Sophisticated iPhone and Android malware is spying on Hong Kong protesters

[techbeck]

A fake smartphone app is being used to remotely monitor pro-democracy protesters in Hong Kong, according to a report from the New York Times. Researchers from Lacoon Mobile Security say the phishing scam is spreading across the messaging application WhatsApp, through texts that read: "Check out this Android app designed by Code4HK for the coordination of OCCUPY CENTRAL!", along with a link to download software. Lacoon says the software, once downloaded, can access a user's personal data, including phone calls, text messages, and the physical location of their smartphone. Code4HK ? a developer community that has helped to spread information about the protests ? tells the Times it had nothing to do with the texts.

 

The origin of the scam remains unknown, but Lacoon CEO Michael Shaulov says the Chinese government is likely behind it, given the location of the servers and the sophistication of the operation.
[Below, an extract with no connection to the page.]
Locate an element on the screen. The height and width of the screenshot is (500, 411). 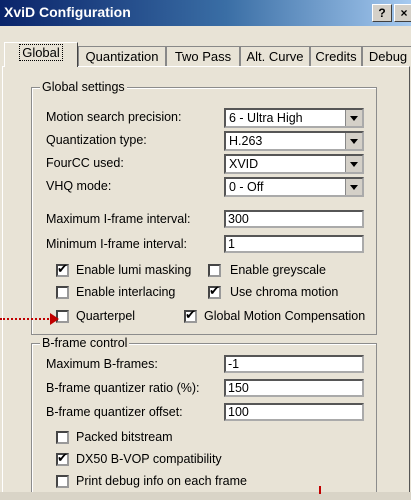
bframe-offset-input: 100 is located at coordinates (294, 412).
The company traced it to a computer that they say is similar to those that the Chinese government allegedly used to launch cyberattacks against US targets last year. The spread of the app remains equally unclear, though Shaulov says it was downloaded by one out of every ten phones that received the fake message, and, notably, that it has affected both Android and iOS users alike.

 

More...

http://www.theverge.com/2014/10/1/6877377/sophisticated-iphone-and-android-malware-is-spying-on-hong-kong

[Max Norris]

Even after many years of warnings it's sad that people still fall for the random "check out this download" scam.  Best security suite in the world can't protect you from yourself, ugh.